Она подумала — какая интересная обстановка, рассчитана на любой вкус. На стене в рамке висело изречение, написанное крупным готическим шрифтом[160]. Леди Матильда успела подзабыть немецкий, которым владела в отрочестве, но, насколько она поняла, речь шла о золотой, чарующей мечте, мечте о том, чтобы снова почувствовать себя юной. Будущее конечно же принадлежит молодым, но и старикам великодушно предлагалась возможность вновь пережить пору расцвета.

Здесь можно было ознакомиться с наиболее популярными идеями и моделями образа жизни, которые могли бы найти сочувствующих среди представителей самых различных классов и слоев населения. (Но только тех, у кого хватало денег на такой номер). На столике возле кровати лежала Гидеоновская Библия[161], точно такая, какую леди Матильда обычно находила у своего изголовья, путешествуя по Соединенным Штатам.
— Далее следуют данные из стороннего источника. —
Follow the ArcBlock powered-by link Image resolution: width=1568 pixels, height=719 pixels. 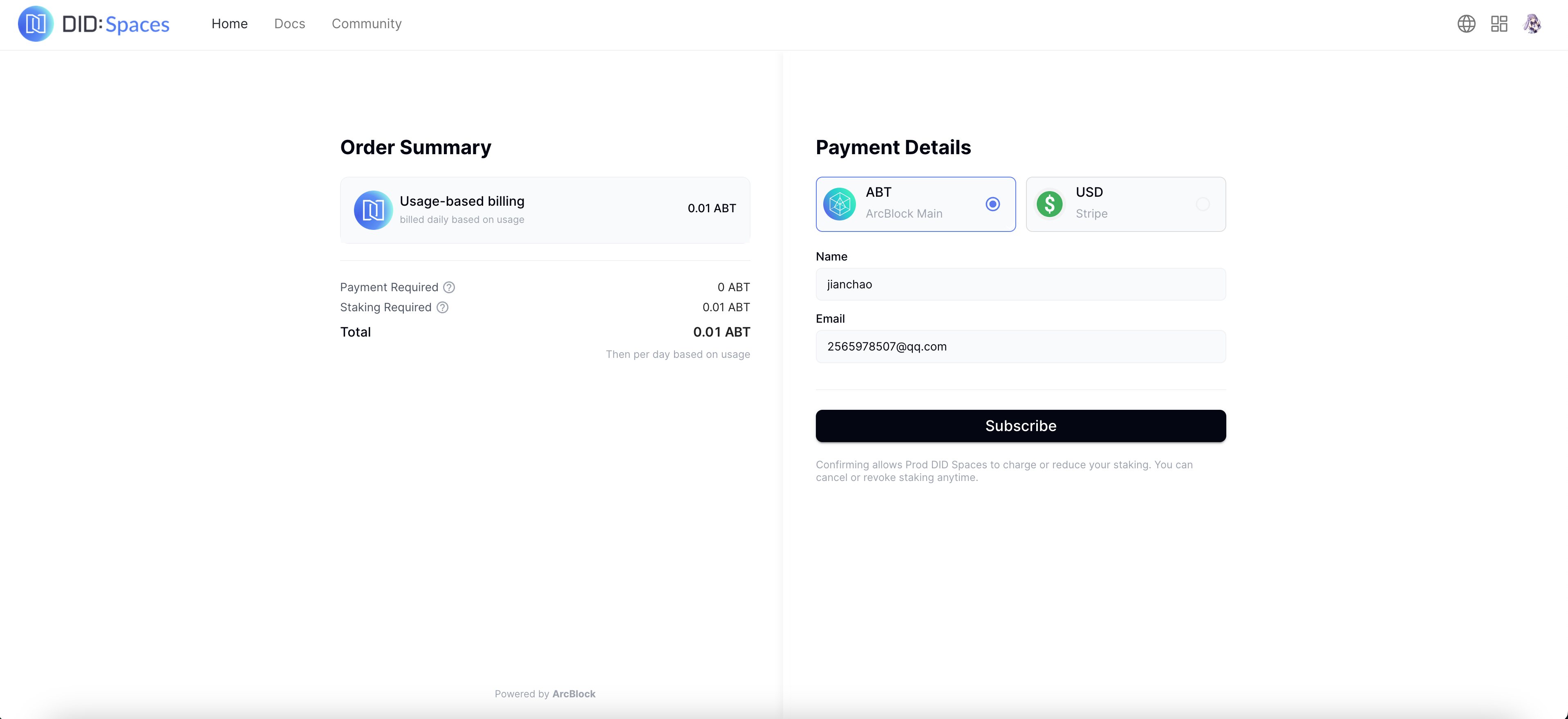tap(573, 693)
Она с удовольствием взяла ее в руки, открыла наугад и ткнула пальцем в первый попавшийся стих. Она не раз в своей долгой жизни прибегала к этой уловке — своего рода божественной помощи. Стих был из «Псалтыри»:

Я был молод, и состарился, и не видел праведника оставленным[162].
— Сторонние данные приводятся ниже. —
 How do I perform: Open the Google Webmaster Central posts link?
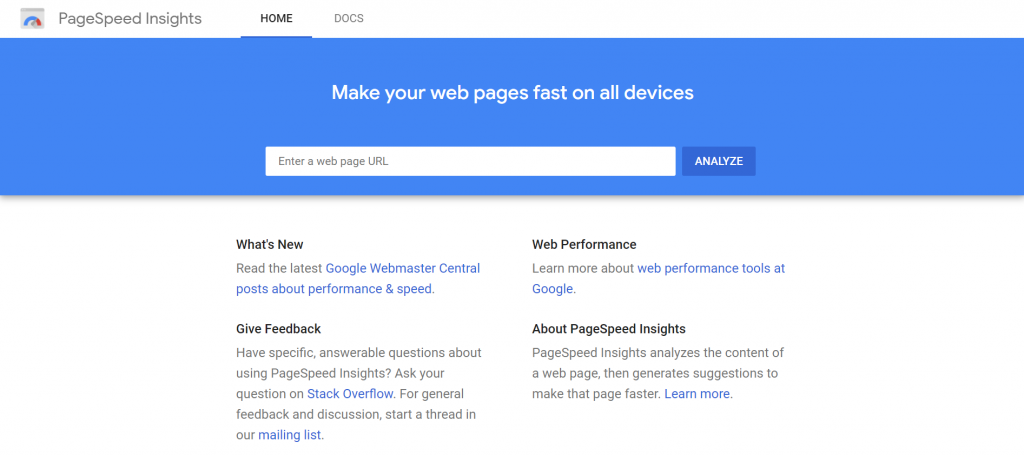coord(402,268)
Она продолжила осмотр комнаты. Не на самом виду, но, можно сказать, под рукой — на нижней полке прикроватного столика — скромно лежал «Готский альманах»[163]: книга бесценная для тех, кто хотел ознакомиться с родословными высших слоев общества, насчитывающими не одну сотню лет. Эти родословные и по сию пору были источником важных сведений как для самих аристократов, так и для тех, кто интересовался историей. Леди Матильда подумала, что альманах ей очень пригодится.

На столике рядом с печью, отделанной старинными фарфоровыми изразцами, лежали дешевые книжечки в мягкой обложке — проповеди и призывы современных пророков. Тех, чьи слова до недавнего времени были «гласом вопиющего в пустыне»[164], лежали здесь, на радость их молодым поклонникам. У этих поклонников всклоченные шевелюры и странная одежда, но сердца у них искренние. Маркузе[165], Гевара[166], Леви-Стросс[167], Фанон[168] — вот они, кумиры нынешней молодежи.

Надо будет и это полистать — вдруг придется беседовать с золотой молодежью.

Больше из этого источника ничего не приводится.